Linking bad reporting, snapshots, and central banking, yesterday’s Financial Times said ‘Bank of England governor admits UK economy suffering from wage price spiral’. That would be a devastating official assessment. Our views of the US from Philip Marey, the Eurozone from Elwin de Groot and Bas van Geffen, the UK from Stefan Koopman, and Australia from Ben Picton are of real risks of wage-price spirals, and hence rates being higher for longer, but none are making that claim in full – yet. Indeed, as Stefan noted in response to the FT, Bloomberg covered the BOE speech better in talking of “a risk of inflation persistence,” as a spiral means each curve should be above/wider than the one before, which is not happening – yet.

Yet smacking central-bank doves, immaculately, right in the Goolsbees, IMF no.2 Gopinath says she sees “sizeable risks” inflation will remain high or accelerate globally, most so in emerging economies. She said markets were probably “too optimistic” about what it would take to bring down inflation because “price pressures seem entrenched,” and stressed “central banks must remain resolute in keeping policies tight and recognize that insufficient monetary tightening now may necessitate even more painful actions down the road,” as the lessons of the 1970s still apply today. As such, this is getting reported much, even as bullet points.

That’s as Australian 12-month consumer inflation expectations came in at 5.2%, up from 4.6% and 5.0% a year ago.

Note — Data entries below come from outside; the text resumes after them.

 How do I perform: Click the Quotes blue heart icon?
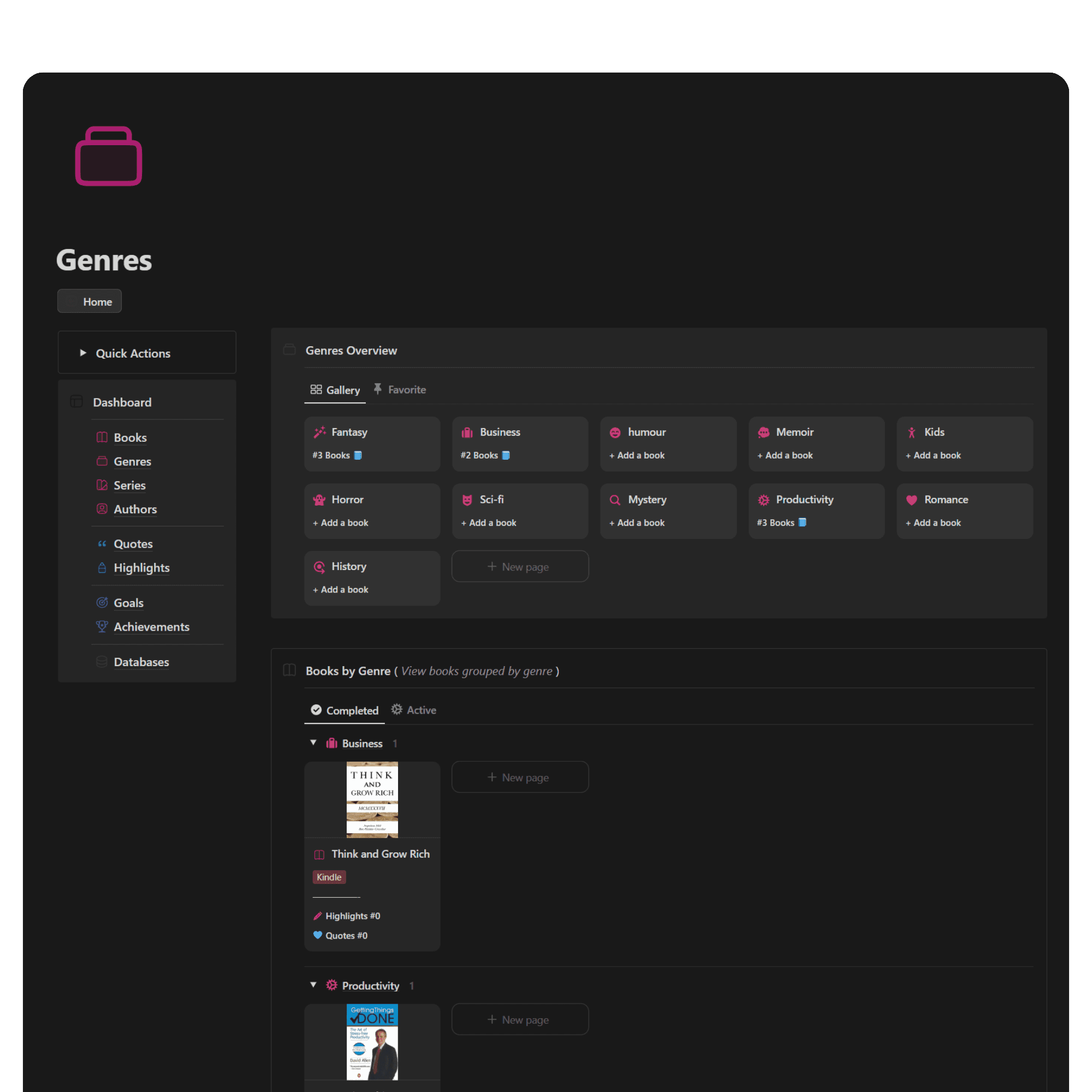coord(318,935)
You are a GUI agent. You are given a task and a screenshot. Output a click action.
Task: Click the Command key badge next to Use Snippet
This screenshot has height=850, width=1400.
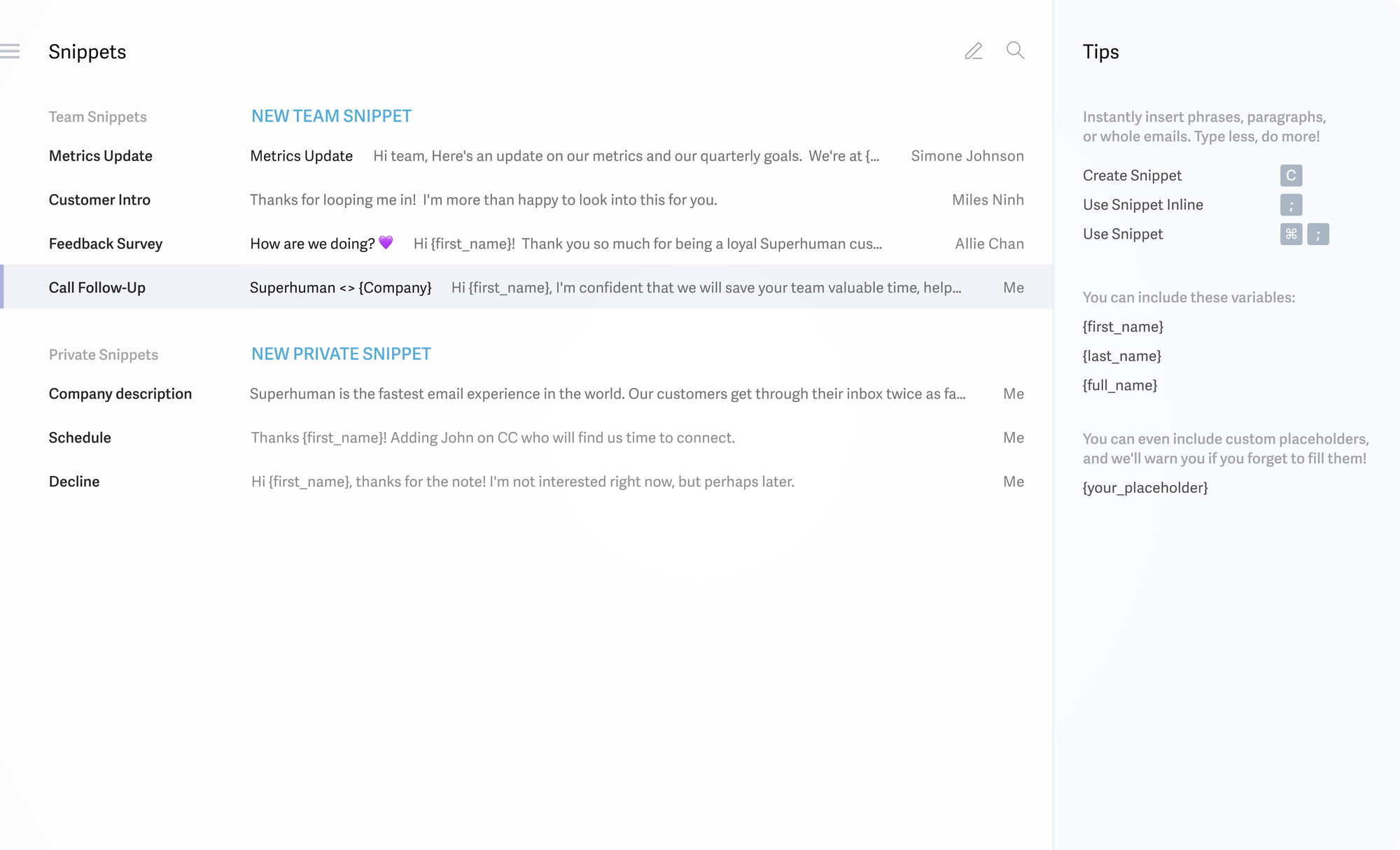pos(1291,235)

Yet jobs data were -4.3K vs. an expected +25K, with part-time +22.8K, boom time, and full-time -27.1K, bust time; or just bad data time. In terms of capping wage pressures, the 400,000 new workers, 1.5% of the population and 2.9% of the labour force, arriving in Australia this year might help. But they will also lift already sky-high rents even further as higher rates see housing construction stop; and higher rents mean higher wage claims and/or higher inflation; or no spending on anything else at all. That’s bowling the RBA a Goolsbee.

Related to the inflation/deflation debate, geopolitics still lurks. Markets are happy to cover it when it means deflation, e.g., when Turkey, not Russia, says the Black Sea Grain Deal is to be extended by Russia, and wheat prices drop 4.5%.

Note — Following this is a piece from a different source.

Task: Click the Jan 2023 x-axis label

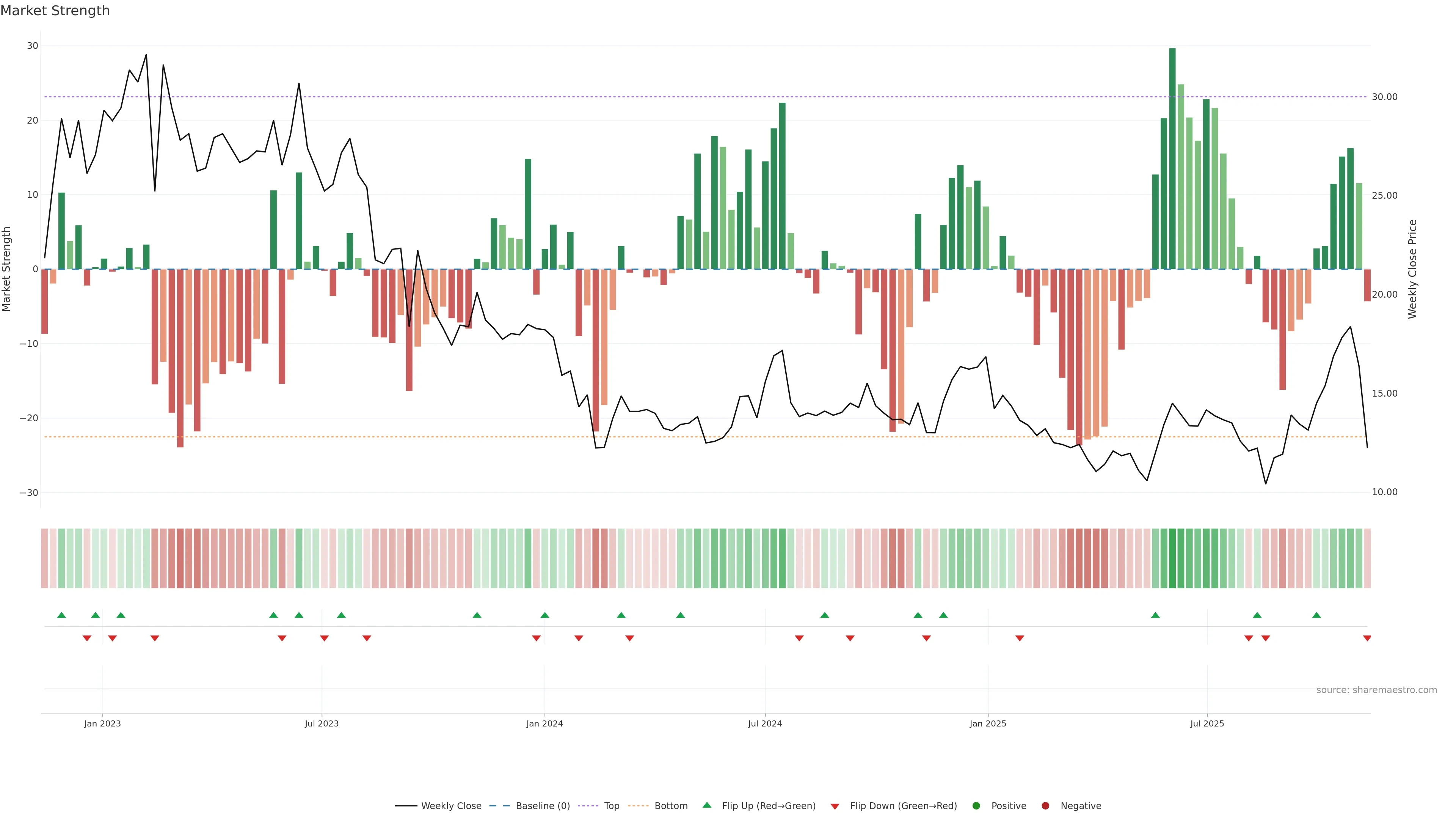Action: click(102, 723)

However, I doubt many morning notes will include The Economist story ‘Henry Kissinger explains how to avoid world war three, where the centenarian says, “Both sides have convinced themselves that the other represents a strategic danger….We are on the path to great-power confrontation,” and the solution is that “America and China must learn to live together. They have less than ten years”. How?! And what does that imply for assets with a 10-year plus maturity?

At least it incentivises zero-day-to-expiry equities option trading, because frankly who knows how long we’ve got.